# [INFORMATION SHOWN]
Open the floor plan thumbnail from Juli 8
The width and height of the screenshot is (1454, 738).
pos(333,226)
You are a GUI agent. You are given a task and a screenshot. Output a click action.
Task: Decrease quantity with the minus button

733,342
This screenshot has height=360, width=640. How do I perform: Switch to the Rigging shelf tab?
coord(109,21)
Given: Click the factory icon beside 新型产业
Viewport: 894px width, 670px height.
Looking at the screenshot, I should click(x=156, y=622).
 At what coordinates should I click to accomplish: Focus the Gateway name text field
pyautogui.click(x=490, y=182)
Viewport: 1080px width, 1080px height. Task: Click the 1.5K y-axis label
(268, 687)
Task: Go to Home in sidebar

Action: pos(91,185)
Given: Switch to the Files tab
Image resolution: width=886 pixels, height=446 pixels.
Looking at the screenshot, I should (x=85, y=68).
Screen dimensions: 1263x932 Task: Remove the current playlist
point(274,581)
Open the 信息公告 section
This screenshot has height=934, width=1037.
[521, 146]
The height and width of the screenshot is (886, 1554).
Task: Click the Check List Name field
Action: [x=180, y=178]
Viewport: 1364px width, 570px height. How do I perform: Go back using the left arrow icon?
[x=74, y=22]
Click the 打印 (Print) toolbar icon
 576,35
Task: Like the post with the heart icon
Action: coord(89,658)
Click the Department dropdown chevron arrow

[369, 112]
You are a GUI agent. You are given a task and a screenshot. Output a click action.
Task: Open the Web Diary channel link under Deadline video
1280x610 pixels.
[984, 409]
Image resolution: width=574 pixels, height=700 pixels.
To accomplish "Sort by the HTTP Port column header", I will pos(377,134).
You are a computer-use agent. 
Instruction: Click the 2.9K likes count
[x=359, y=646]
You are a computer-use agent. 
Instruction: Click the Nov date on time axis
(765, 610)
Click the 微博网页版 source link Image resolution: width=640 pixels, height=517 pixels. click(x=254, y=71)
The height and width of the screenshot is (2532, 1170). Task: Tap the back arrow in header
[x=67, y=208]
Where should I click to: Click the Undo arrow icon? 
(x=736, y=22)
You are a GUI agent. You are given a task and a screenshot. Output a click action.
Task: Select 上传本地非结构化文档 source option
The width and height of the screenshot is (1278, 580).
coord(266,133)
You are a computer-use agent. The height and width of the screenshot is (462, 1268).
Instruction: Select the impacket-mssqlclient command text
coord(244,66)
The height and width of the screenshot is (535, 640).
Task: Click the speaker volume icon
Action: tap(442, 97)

# [EXERCISE DESCRIPTION]
Restate every entry above word for word.

# [SOLUTION FOR THIS EXERCISE]
Open the floor plan thumbnail from Juli 8
The width and height of the screenshot is (1454, 738).
pos(333,226)
You are a GUI agent. You are given a task and a screenshot. Output a click action.
Task: Decrease quantity with the minus button

733,342
This screenshot has height=360, width=640. How do I perform: Switch to the Rigging shelf tab?
coord(109,21)
Given: Click the factory icon beside 新型产业
Viewport: 894px width, 670px height.
Looking at the screenshot, I should click(x=156, y=622).
 At what coordinates should I click to accomplish: Focus the Gateway name text field
pyautogui.click(x=490, y=182)
Viewport: 1080px width, 1080px height. Task: Click the 1.5K y-axis label
(268, 687)
Task: Go to Home in sidebar

Action: pos(91,185)
Given: Switch to the Files tab
Image resolution: width=886 pixels, height=446 pixels.
Looking at the screenshot, I should (x=85, y=68).
Screen dimensions: 1263x932 Task: Remove the current playlist
point(274,581)
Open the 信息公告 section
This screenshot has height=934, width=1037.
[521, 146]
The height and width of the screenshot is (886, 1554).
Task: Click the Check List Name field
Action: [x=180, y=178]
Viewport: 1364px width, 570px height. How do I perform: Go back using the left arrow icon?
[x=74, y=22]
Click the 打印 (Print) toolbar icon
 576,35
Task: Like the post with the heart icon
Action: coord(89,658)
Click the Department dropdown chevron arrow

[369, 112]
You are a GUI agent. You are given a task and a screenshot. Output a click action.
Task: Open the Web Diary channel link under Deadline video
1280x610 pixels.
[984, 409]
Image resolution: width=574 pixels, height=700 pixels.
To accomplish "Sort by the HTTP Port column header", I will pos(377,134).
You are a computer-use agent. 
Instruction: Click the 2.9K likes count
[x=359, y=646]
You are a computer-use agent. 
Instruction: Click the Nov date on time axis
(765, 610)
Click the 微博网页版 source link Image resolution: width=640 pixels, height=517 pixels. click(x=254, y=71)
The height and width of the screenshot is (2532, 1170). Task: Tap the back arrow in header
[x=67, y=208]
Where should I click to: Click the Undo arrow icon? 
(x=736, y=22)
You are a GUI agent. You are given a task and a screenshot. Output a click action.
Task: Select 上传本地非结构化文档 source option
The width and height of the screenshot is (1278, 580).
coord(266,133)
You are a computer-use agent. The height and width of the screenshot is (462, 1268).
Instruction: Select the impacket-mssqlclient command text
coord(244,66)
The height and width of the screenshot is (535, 640).
Task: Click the speaker volume icon
Action: tap(442, 97)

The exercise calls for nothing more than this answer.